Collected data entries:
######

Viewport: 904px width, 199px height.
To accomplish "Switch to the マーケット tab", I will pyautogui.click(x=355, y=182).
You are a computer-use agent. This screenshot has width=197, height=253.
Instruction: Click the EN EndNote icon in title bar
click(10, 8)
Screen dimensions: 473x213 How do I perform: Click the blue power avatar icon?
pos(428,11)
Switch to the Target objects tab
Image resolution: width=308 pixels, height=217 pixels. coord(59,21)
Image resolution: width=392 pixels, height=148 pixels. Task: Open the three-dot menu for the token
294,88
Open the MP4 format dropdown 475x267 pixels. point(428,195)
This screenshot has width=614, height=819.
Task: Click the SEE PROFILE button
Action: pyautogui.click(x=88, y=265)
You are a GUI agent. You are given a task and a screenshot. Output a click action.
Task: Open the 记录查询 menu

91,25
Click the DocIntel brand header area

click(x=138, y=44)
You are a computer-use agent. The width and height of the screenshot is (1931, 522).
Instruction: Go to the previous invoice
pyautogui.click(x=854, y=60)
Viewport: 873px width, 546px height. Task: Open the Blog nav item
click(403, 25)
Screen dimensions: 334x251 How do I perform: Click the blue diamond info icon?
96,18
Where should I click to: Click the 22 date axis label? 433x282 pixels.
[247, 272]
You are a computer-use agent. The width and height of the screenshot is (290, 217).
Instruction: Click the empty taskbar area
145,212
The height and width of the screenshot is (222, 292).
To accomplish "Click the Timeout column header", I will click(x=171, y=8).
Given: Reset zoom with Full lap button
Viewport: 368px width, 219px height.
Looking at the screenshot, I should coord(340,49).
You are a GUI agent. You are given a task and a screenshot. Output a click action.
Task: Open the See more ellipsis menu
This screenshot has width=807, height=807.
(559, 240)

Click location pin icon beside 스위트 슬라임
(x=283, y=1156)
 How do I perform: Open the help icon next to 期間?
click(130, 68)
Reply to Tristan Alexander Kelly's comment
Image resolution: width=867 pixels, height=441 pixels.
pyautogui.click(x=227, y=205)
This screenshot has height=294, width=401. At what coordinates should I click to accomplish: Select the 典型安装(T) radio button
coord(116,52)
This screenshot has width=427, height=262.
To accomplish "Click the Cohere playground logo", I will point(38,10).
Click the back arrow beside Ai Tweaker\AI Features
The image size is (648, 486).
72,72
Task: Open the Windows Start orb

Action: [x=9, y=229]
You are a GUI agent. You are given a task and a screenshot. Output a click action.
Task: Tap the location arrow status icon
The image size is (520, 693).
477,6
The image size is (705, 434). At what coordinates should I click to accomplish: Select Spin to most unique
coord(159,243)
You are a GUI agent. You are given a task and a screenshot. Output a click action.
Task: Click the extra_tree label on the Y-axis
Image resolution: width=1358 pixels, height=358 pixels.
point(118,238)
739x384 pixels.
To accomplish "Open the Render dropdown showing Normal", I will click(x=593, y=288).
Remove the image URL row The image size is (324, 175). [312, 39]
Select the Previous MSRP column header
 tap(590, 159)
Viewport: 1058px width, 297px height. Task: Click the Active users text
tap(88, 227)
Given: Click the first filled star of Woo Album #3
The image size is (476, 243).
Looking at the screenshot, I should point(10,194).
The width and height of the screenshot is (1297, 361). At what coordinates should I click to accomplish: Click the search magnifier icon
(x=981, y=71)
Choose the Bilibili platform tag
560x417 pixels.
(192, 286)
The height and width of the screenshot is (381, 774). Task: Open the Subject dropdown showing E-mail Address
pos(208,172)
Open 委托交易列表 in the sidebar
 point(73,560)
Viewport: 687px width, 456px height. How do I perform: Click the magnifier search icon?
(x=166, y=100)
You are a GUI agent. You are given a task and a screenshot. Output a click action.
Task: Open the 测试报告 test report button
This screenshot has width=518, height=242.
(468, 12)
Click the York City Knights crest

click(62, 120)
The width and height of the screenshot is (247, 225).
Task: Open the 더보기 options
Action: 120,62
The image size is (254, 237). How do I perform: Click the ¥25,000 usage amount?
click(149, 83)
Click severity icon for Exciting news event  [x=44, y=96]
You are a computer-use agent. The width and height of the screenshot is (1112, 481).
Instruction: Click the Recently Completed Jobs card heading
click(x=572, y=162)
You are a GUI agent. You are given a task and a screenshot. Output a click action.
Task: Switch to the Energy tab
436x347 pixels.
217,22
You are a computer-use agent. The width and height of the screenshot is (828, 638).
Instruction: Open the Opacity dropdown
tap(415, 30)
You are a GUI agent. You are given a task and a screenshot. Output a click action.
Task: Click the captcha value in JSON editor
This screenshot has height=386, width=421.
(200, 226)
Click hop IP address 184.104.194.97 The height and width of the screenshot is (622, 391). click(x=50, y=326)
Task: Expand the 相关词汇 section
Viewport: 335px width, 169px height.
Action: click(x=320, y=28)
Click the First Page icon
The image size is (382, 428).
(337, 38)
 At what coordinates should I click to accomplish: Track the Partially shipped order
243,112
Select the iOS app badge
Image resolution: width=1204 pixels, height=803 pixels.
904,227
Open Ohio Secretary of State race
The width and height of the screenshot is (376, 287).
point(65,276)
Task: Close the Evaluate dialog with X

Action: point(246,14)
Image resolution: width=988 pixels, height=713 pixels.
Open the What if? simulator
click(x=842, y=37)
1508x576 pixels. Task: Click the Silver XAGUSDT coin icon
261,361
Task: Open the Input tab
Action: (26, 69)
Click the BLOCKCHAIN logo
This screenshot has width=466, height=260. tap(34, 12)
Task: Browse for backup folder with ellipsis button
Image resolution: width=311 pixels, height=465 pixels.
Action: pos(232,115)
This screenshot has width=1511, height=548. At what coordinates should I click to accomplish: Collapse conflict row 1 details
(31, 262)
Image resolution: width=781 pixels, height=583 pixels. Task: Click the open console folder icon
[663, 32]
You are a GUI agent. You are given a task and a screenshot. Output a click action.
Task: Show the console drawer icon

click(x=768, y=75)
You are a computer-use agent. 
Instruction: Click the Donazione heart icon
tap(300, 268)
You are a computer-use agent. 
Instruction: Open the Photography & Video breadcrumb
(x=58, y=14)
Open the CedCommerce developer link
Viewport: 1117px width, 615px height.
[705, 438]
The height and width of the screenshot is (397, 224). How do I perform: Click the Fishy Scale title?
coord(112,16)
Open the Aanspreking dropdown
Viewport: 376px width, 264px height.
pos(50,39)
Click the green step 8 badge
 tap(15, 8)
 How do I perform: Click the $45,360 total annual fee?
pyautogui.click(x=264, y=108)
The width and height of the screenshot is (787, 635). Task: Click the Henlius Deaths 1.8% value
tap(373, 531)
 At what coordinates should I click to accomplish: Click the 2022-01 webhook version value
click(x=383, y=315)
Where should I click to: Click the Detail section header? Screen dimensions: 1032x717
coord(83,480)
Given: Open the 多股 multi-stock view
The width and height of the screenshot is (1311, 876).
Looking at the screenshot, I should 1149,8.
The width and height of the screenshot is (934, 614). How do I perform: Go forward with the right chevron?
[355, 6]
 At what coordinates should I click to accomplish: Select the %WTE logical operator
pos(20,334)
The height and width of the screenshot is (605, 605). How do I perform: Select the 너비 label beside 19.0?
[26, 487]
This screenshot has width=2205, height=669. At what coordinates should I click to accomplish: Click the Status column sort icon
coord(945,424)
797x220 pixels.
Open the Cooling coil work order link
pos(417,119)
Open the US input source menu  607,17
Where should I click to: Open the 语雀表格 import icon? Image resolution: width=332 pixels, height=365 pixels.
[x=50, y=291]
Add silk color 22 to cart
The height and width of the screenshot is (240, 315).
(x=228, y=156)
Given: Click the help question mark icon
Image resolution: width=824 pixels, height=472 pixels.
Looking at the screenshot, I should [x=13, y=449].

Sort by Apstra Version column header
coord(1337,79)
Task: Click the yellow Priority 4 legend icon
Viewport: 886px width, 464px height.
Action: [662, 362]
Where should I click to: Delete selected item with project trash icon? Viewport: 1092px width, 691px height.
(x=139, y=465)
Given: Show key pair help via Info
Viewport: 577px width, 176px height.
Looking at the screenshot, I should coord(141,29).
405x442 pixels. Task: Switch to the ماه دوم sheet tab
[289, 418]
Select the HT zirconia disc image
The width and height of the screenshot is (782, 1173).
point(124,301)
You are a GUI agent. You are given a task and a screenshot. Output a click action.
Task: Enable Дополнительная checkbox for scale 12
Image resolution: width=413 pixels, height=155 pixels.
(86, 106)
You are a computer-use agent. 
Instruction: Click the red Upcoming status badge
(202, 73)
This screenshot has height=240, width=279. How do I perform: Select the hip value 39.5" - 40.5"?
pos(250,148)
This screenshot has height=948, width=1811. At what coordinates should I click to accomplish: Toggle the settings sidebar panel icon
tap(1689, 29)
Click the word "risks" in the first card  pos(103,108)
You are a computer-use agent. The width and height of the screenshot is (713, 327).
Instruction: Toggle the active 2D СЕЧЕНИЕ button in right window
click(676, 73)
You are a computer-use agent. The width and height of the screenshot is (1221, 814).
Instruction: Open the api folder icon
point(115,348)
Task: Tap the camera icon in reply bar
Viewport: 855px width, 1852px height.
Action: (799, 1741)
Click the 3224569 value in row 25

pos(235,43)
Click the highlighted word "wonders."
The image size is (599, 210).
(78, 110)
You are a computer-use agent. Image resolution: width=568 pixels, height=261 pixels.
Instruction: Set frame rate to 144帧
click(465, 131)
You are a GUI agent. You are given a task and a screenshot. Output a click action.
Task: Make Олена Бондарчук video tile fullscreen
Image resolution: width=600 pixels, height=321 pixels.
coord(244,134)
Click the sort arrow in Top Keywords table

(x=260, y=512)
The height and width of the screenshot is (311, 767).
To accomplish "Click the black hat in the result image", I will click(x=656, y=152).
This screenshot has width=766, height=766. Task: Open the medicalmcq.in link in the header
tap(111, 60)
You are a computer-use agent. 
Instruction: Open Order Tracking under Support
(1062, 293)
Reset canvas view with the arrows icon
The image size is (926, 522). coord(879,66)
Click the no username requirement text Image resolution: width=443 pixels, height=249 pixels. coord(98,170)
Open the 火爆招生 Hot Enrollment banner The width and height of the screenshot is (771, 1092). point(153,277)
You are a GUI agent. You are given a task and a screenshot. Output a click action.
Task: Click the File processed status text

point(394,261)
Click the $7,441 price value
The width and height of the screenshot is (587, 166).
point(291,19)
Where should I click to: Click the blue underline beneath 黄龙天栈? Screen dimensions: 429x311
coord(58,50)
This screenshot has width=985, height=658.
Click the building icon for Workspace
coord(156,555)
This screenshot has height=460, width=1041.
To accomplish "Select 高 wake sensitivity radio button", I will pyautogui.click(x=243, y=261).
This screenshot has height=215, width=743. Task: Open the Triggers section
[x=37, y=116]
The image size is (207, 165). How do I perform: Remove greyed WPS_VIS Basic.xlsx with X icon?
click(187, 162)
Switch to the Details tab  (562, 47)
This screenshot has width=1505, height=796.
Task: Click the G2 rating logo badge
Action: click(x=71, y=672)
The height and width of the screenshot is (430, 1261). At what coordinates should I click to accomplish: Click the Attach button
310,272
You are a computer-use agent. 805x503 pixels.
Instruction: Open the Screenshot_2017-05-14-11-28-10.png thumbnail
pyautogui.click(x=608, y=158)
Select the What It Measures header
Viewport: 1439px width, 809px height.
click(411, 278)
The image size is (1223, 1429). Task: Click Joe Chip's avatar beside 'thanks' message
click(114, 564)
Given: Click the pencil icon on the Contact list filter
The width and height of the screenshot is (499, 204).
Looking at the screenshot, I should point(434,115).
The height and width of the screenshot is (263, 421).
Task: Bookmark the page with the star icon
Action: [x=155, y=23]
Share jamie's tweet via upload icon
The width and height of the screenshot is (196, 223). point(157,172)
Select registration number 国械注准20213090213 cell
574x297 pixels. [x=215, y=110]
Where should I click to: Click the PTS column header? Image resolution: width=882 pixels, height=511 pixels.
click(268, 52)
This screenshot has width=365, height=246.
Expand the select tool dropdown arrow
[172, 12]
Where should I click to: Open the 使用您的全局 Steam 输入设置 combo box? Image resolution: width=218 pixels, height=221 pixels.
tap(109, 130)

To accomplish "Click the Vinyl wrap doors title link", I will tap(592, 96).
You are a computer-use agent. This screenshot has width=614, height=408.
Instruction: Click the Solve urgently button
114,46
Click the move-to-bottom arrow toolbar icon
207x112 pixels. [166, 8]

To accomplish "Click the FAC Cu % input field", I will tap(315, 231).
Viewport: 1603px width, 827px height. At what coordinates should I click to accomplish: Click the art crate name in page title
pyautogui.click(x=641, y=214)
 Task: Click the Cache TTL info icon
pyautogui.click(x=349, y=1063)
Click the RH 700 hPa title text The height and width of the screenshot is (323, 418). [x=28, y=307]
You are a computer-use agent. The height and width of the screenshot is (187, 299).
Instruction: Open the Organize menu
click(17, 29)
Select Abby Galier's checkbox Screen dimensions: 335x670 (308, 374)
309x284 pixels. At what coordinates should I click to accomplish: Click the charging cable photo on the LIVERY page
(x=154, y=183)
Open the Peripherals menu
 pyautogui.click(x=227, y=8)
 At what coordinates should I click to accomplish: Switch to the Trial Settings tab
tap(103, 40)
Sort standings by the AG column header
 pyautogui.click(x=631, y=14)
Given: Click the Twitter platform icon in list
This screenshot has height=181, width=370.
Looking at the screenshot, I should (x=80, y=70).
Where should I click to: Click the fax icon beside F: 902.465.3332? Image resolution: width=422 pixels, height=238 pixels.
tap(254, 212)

######

#### [PROBLEM TO WORK ON]
The lines above that hold "ellipsis" are the result; show every one of them.

#### [RESULT]
Task: Open the See more ellipsis menu
Task: Browse for backup folder with ellipsis button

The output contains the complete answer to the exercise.